While coconut oil has been advertised as a health food of sorts, nutrition experts say there is little evidence to back that claim. Alice Lichtenstein, a Tufts University professor of nutrition science and policy who is vice chair of the federal government’s dietary guidelines advisory committee, recently told The New York Times “there’s virtually no data to support the hype.”
It's not "poison," but American Heart Association data has shown more than 80 percent of the fat in coconut oil is saturated — far beyond butter (63 percent), beef fat (50 percent) and pork lard (39 percent).
Donald Hensrud, medical director of the Mayo Clinic Healthy Living Program, told USA TODAY last year that "there’s a disconnect between people’s general beliefs and what the data actually show." He recommends instead using oils high in monounsaturated fats (including olive oil and avocado oil) and those high in polyunsaturated fats (such as canola oil).
The AHA, which advises against the use of coconut oil, recommends eating no more than six percent of saturated fat as part of total daily calories for those who need lower cholesterol. The oil has "no known offsetting favorable effects," the AHA said in an advisory last year, and it could actually increase LDL ("bad") cholesterol, a cause of cardiovascular disease.

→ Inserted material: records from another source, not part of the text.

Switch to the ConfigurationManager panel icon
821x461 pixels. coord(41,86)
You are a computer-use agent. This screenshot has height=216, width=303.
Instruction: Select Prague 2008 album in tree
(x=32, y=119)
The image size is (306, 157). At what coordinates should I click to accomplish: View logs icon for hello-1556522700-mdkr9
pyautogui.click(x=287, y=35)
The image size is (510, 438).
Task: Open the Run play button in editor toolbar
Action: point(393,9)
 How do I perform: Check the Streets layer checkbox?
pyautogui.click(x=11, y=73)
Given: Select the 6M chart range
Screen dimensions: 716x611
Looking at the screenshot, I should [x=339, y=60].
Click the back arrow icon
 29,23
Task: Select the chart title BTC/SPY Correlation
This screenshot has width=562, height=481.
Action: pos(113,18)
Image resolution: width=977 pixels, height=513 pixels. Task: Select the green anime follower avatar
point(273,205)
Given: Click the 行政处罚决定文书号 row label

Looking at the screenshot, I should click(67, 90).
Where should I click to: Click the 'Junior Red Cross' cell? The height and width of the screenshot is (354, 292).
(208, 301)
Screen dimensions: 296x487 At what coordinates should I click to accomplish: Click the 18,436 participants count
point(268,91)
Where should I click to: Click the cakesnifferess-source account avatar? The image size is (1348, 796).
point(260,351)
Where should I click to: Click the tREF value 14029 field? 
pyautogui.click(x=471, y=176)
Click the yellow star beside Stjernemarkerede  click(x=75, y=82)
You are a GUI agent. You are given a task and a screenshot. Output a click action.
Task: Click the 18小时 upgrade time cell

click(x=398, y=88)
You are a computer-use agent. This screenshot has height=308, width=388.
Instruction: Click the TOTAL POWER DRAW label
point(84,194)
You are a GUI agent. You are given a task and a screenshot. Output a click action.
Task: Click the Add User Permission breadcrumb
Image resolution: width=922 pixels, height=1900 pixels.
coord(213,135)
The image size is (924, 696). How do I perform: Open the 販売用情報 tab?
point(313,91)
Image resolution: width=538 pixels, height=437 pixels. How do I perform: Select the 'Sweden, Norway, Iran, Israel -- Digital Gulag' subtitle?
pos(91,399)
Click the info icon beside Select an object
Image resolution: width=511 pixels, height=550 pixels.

But, saturated fat is a loaded term. While the AHA warns against it, people who cut saturated fat out of their diet might not necessarily lower their heart disease risk, a 2015 BMJ review suggested. That's because some people fill the void with sugar, white flour and empty calories. Also, some fat is important to help bodies absorb nutrients from other foods.
Duke Behnke of The (Appleton, Wis.) Post-Crescent contributed to this story.